• [TASK ITEM]:
I need the records below restated word for word, without their pictures.

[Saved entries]
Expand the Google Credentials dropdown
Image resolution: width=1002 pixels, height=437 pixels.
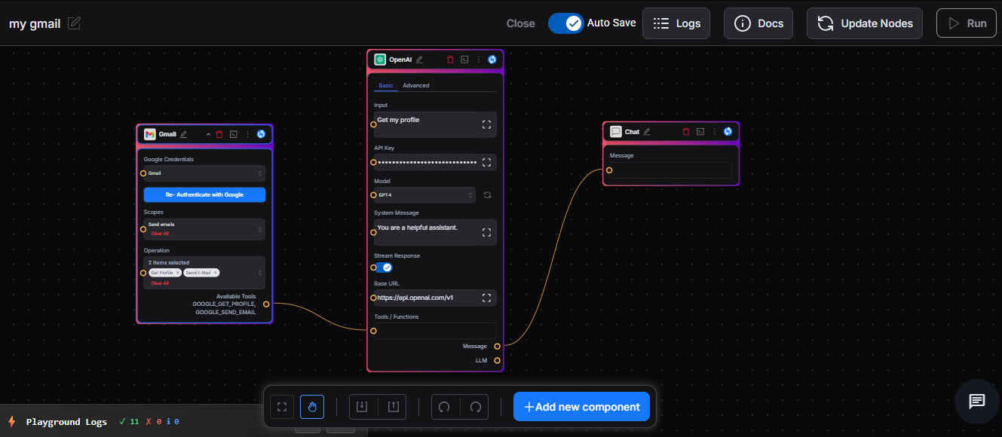pyautogui.click(x=204, y=173)
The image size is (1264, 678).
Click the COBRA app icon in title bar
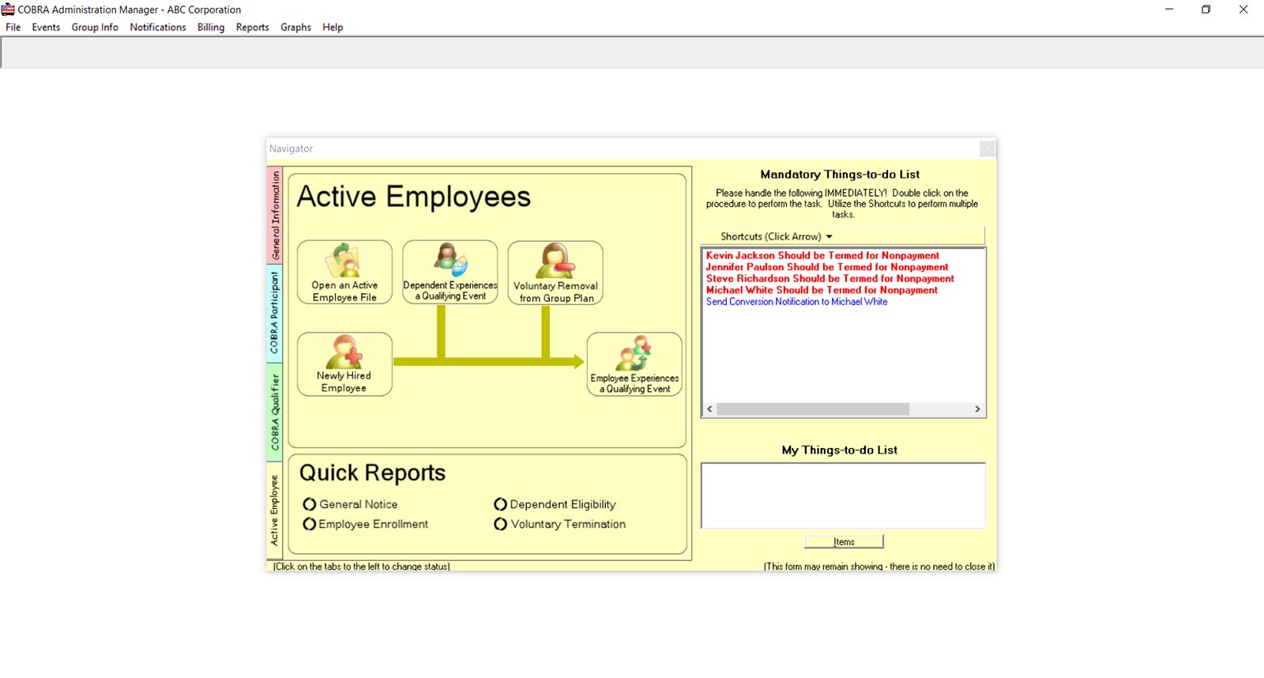tap(9, 9)
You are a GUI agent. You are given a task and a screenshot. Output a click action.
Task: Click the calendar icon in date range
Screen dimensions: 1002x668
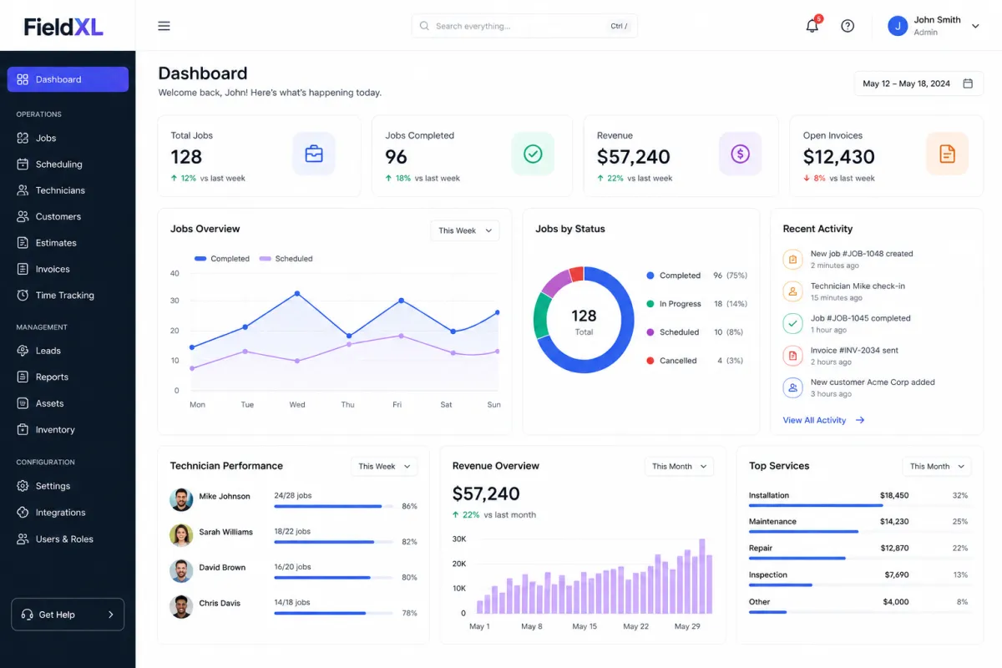pos(968,84)
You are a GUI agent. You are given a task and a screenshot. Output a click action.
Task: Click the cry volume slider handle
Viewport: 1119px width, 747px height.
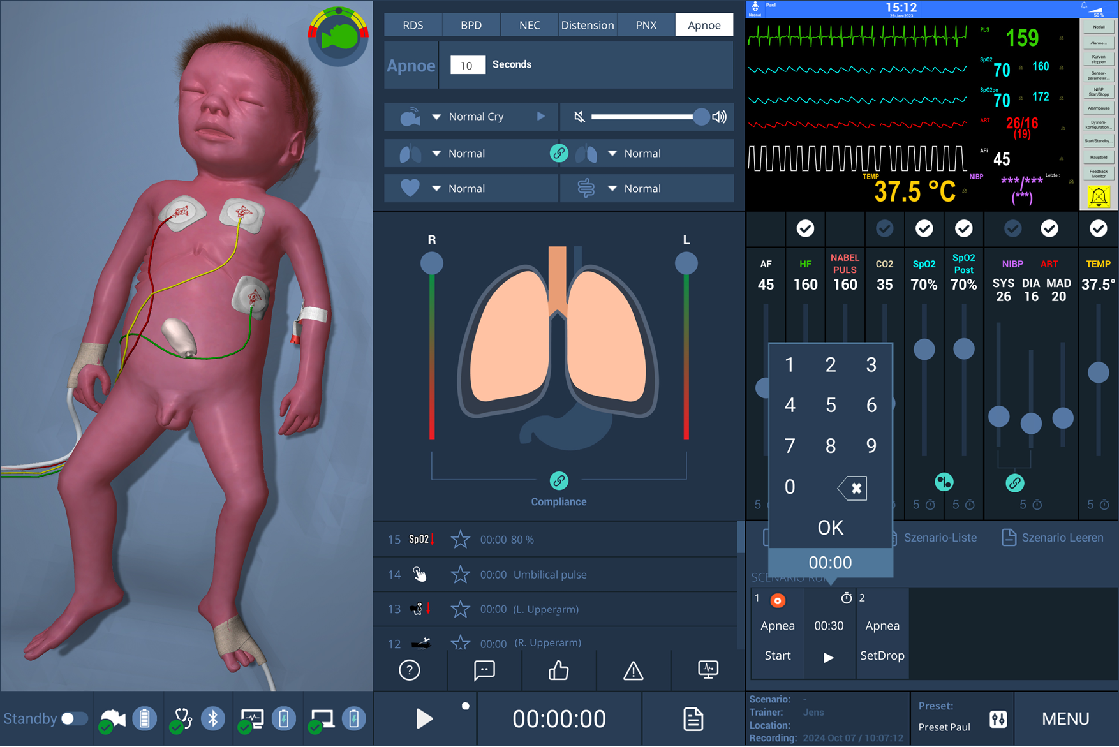point(700,117)
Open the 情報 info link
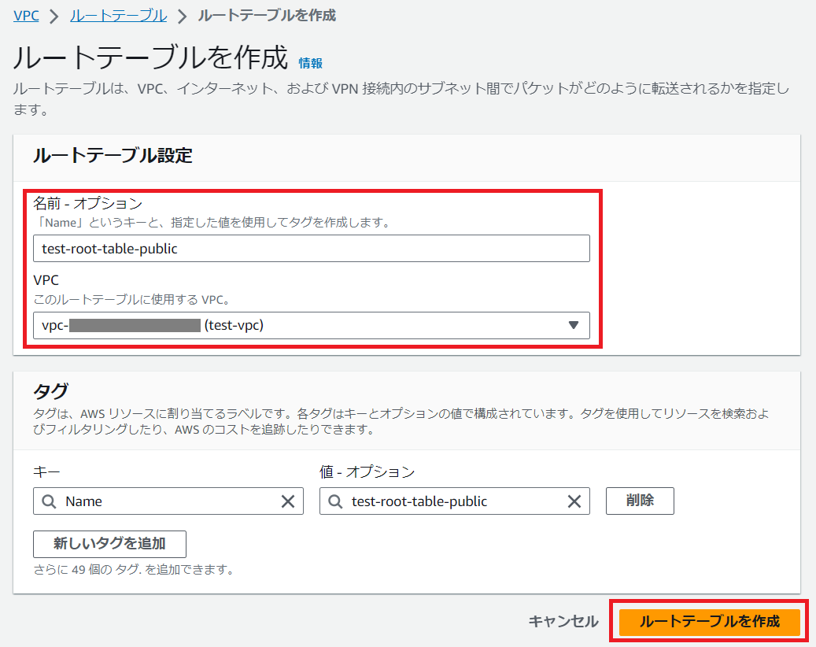The width and height of the screenshot is (816, 647). [x=310, y=63]
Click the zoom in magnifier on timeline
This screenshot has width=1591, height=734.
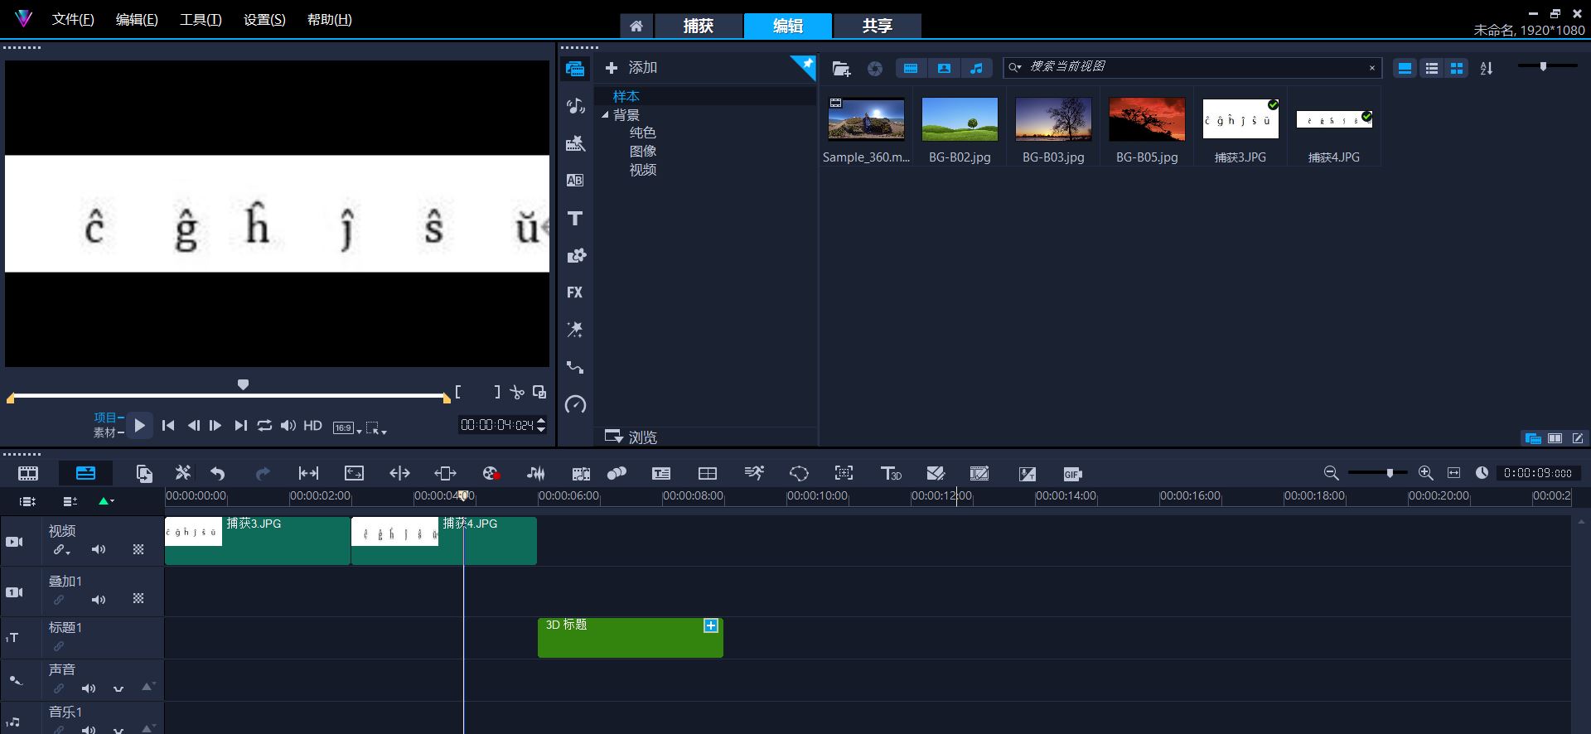tap(1425, 472)
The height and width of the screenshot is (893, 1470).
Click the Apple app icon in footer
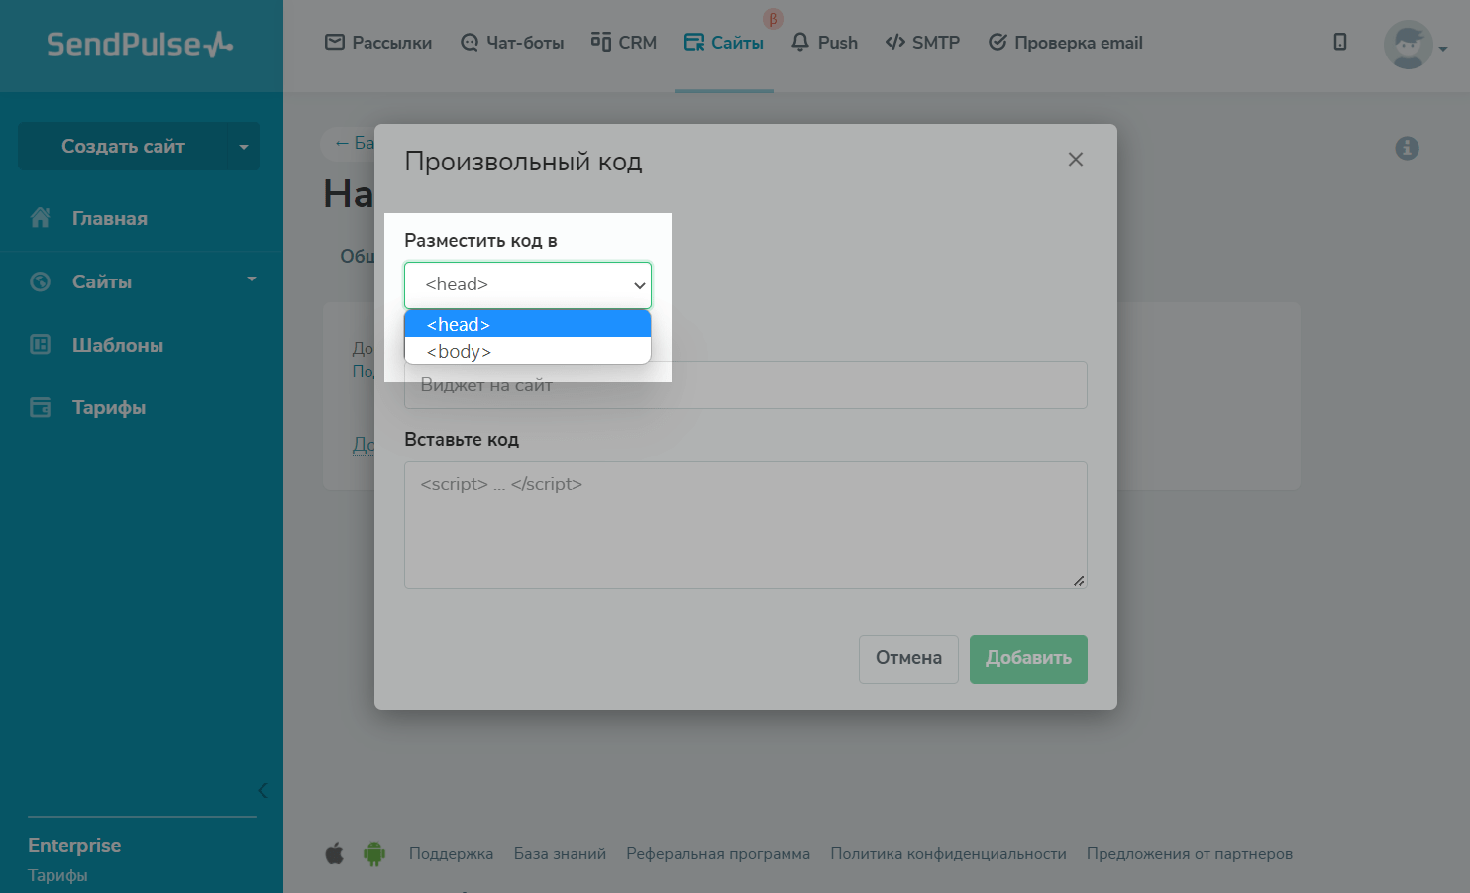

• [RESPONSE AREA]:
Expand the Google Credentials dropdown
Image resolution: width=1002 pixels, height=437 pixels.
pyautogui.click(x=204, y=173)
The image size is (1264, 678).
Click the COBRA app icon in title bar
tap(9, 9)
You are a GUI agent. You are given a task and a screenshot. Output a click action.
Task: Click the calendar icon in date range
Screen dimensions: 1002x668
pos(968,84)
You are a GUI agent. You are given a task and a screenshot. Output a click action.
Task: Click the cry volume slider handle
Viewport: 1119px width, 747px height.
point(700,117)
Open the 情報 info link
The width and height of the screenshot is (816, 647). [x=310, y=63]
Click the zoom in magnifier on timeline
This screenshot has width=1591, height=734.
tap(1425, 472)
The height and width of the screenshot is (893, 1470).
Click the Apple app icon in footer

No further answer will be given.